### SET TASK
Lay out as a JSON list of strings, one per line with blank lines omitted, every line of the listing from the line containing "The width and height of the screenshot is (1200, 539)." down to the line containing "should pyautogui.click(x=558, y=138).".

------ RECORDS FOR THIS EXERCISE ------

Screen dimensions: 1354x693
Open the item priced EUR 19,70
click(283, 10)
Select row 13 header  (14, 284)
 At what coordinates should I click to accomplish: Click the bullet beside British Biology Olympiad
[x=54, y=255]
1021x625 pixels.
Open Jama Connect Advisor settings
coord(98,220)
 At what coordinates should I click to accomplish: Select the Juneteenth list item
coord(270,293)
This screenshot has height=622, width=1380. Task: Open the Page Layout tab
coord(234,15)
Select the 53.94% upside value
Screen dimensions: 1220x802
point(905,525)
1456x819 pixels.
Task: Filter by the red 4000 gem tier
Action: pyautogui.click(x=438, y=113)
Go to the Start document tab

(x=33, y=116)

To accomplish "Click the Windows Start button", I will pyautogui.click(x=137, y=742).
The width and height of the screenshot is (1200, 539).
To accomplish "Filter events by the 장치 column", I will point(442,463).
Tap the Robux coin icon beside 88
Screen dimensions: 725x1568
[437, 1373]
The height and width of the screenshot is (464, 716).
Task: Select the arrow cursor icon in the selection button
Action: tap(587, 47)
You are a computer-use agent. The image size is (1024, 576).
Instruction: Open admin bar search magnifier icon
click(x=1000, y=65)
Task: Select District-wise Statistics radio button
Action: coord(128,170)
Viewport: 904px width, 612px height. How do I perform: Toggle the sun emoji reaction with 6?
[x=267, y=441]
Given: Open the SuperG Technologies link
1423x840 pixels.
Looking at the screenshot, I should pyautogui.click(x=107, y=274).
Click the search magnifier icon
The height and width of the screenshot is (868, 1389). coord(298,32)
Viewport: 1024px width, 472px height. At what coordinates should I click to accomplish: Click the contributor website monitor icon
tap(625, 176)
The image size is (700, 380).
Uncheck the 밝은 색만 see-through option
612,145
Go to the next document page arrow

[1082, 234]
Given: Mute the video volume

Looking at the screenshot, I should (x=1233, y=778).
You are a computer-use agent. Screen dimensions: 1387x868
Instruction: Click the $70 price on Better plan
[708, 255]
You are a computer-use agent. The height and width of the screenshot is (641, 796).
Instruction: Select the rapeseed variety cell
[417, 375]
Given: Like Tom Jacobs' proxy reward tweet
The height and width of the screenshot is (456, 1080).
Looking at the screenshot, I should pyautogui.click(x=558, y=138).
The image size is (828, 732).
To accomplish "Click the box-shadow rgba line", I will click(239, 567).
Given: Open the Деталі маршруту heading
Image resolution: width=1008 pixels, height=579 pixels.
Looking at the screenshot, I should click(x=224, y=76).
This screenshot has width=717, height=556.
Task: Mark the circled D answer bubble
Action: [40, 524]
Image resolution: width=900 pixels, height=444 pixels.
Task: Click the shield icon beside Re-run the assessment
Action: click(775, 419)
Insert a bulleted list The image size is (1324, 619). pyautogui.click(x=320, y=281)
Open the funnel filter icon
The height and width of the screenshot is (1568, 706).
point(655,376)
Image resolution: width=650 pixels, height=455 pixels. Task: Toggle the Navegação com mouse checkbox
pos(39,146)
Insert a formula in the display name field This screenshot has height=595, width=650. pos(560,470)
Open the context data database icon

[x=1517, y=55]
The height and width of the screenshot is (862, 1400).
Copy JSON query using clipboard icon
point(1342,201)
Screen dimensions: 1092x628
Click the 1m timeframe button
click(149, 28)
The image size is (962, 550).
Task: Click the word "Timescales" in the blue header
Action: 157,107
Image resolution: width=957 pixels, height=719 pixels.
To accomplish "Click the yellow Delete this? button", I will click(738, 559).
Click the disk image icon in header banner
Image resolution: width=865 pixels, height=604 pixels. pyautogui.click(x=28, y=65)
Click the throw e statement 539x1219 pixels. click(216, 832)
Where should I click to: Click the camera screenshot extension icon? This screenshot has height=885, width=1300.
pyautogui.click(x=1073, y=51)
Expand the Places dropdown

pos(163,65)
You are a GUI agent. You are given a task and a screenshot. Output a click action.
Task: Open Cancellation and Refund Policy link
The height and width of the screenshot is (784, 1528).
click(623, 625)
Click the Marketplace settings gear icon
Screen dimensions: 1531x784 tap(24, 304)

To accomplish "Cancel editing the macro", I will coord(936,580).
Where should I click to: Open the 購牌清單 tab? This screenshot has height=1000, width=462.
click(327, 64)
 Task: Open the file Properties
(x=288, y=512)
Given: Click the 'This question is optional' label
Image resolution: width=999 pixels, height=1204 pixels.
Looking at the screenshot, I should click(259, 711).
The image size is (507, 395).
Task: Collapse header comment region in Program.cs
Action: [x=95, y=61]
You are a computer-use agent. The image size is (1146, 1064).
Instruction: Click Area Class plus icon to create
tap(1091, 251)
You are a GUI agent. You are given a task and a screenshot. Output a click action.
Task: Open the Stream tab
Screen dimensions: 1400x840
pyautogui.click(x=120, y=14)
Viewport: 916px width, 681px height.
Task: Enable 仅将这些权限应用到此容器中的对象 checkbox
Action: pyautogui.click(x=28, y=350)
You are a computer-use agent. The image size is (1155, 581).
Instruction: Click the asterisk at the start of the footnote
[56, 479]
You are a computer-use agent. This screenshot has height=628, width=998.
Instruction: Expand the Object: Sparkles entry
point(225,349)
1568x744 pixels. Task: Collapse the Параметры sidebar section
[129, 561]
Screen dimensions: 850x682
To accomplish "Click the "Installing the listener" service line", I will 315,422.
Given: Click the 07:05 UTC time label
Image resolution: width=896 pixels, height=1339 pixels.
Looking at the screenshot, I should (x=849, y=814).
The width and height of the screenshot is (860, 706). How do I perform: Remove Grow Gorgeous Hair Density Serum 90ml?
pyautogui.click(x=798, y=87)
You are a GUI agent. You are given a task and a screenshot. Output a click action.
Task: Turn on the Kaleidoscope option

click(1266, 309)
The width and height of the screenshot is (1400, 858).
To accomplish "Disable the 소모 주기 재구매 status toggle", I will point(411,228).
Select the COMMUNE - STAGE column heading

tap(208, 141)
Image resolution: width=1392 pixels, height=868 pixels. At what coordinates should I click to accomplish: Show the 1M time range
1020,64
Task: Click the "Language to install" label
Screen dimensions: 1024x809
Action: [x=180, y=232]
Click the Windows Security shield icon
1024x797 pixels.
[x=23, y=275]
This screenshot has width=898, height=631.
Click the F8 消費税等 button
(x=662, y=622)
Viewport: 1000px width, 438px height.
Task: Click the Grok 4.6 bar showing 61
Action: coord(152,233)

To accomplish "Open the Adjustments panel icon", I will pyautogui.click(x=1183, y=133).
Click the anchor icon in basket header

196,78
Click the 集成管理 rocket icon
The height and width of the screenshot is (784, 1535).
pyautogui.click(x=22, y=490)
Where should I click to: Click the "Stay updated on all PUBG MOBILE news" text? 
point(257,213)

------

### REPLY TO THE TASK
[
  "The width and height of the screenshot is (1200, 539).",
  "To accomplish \"Filter events by the 장치 column\", I will point(442,463).",
  "Tap the Robux coin icon beside 88",
  "Screen dimensions: 725x1568",
  "[437, 1373]",
  "The height and width of the screenshot is (464, 716).",
  "Task: Select the arrow cursor icon in the selection button",
  "Action: tap(587, 47)",
  "You are a computer-use agent. The image size is (1024, 576).",
  "Instruction: Open admin bar search magnifier icon",
  "click(x=1000, y=65)",
  "Task: Select District-wise Statistics radio button",
  "Action: coord(128,170)",
  "Viewport: 904px width, 612px height. How do I perform: Toggle the sun emoji reaction with 6?",
  "[x=267, y=441]",
  "Given: Open the SuperG Technologies link",
  "1423x840 pixels.",
  "Looking at the screenshot, I should pyautogui.click(x=107, y=274).",
  "Click the search magnifier icon",
  "The height and width of the screenshot is (868, 1389). coord(298,32)",
  "Viewport: 1024px width, 472px height. At what coordinates should I click to accomplish: Click the contributor website monitor icon",
  "tap(625, 176)",
  "The image size is (700, 380).",
  "Uncheck the 밝은 색만 see-through option",
  "612,145",
  "Go to the next document page arrow",
  "[1082, 234]",
  "Given: Mute the video volume",
  "Looking at the screenshot, I should (x=1233, y=778).",
  "You are a computer-use agent. Screen dimensions: 1387x868",
  "Instruction: Click the $70 price on Better plan",
  "[708, 255]",
  "You are a computer-use agent. The height and width of the screenshot is (641, 796).",
  "Instruction: Select the rapeseed variety cell",
  "[417, 375]",
  "Given: Like Tom Jacobs' proxy reward tweet",
  "The height and width of the screenshot is (456, 1080).",
  "Looking at the screenshot, I should pyautogui.click(x=558, y=138)."
]